Recall Eq. 4.6, we have

$$\begin{aligned} t\le & {} \gamma Z_3^{*} (T) + \sum \nolimits _{i \in D} {(1 - \overline{y_i } )w_i } \\\le & {} \gamma \sum \limits _{i,j \in V} {c_{ij} \overline{x_{ij} } }+ \sum \nolimits _{i \in D} {(1 - \overline{y_i } )w_i } \\\le & {} \gamma \sum \limits _{i,j \in V} {\rho c_{ij} x_{ij}^* }+ \frac{\rho }{{\rho - 1}}\sum \nolimits _{i \in D} {(1 - y_i^* )w_i } \\\le & {} \gamma \rho Z_1^{*'}\le \gamma \rho Z_1 \le \gamma \rho Z_0 \end{aligned}$$

This proves the theorem. \(\square \)

We apply the CoverTreeTraversal algorithm to the online CSP with service cost. With similar analysis, we can get the following theorem.

Theorem 6

For Covering sTSP with service cost, the CoverTreeTraversal algorithm is polynomial time and \(k+\alpha \)-competitive, where \(\alpha =\frac{{4L}}{{OPT}} + 2\gamma \rho \) .

6 Conclusion

We studied the covering salesman problem with online edge blockages, which a good match to the instant delivery routing problem in urban traffic network. For the version without service cost, we present a lower bound \(\frac{1}{1 + (k + 2)L}k+1\), the online algorithm is proved to be \(k+\alpha \) competitive, where \(\alpha =0.5+\frac{4kL}{\texttt {OPT}}+2\gamma \rho \). We also extend the analysis to the version with service cost. The competitive ratio is still at most \(k+\alpha \), and the lower bound is \(\min \left\{ \frac{1}{1+(k+2)L}k+1,\frac{1}{1+0.5(k+2)w}k+1\right\} \), where w is the uniform penalty for each vertex in D. When \(\frac{L}{\texttt {OPT}}\rightarrow 0\), our algorithm is near optimal.

A more careful analysis for the competitive ratio of CovereTreeTraversal can considered in the future research.

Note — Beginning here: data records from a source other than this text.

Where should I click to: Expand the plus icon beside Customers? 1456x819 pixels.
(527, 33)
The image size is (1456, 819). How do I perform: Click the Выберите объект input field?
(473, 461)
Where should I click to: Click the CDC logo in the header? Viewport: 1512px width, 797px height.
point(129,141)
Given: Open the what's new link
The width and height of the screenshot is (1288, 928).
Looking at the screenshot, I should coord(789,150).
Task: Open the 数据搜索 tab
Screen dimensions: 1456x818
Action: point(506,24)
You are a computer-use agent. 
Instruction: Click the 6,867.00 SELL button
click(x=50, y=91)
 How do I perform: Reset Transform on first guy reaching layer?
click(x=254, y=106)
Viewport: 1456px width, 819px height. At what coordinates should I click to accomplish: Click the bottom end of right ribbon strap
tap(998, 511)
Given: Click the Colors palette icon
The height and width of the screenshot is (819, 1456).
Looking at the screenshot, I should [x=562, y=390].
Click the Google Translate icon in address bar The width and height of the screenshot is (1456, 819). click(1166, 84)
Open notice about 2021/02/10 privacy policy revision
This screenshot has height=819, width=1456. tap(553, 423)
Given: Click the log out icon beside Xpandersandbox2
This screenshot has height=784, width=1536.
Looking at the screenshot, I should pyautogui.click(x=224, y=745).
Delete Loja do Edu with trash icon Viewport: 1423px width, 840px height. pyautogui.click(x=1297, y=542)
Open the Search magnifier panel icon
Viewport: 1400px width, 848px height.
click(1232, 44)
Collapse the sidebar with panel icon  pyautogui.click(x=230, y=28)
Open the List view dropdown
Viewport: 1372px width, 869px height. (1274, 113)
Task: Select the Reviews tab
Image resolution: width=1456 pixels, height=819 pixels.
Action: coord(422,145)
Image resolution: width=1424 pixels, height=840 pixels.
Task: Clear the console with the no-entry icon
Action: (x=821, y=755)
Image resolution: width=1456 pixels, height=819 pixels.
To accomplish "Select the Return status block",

We can also assume that there is no blockage between the costumer vertex and the third-party vertex since they are always in a small neighborhood. With these assumption, the algorithm will have a better performance. Another interesting work is to consider a more general service cost function, which includes two parts. One part is that the fixed cost to active a third-party service site and the other part is the changeable cost charged per parcel. In this case, the service cost is the sub modular function, which may be more interesting.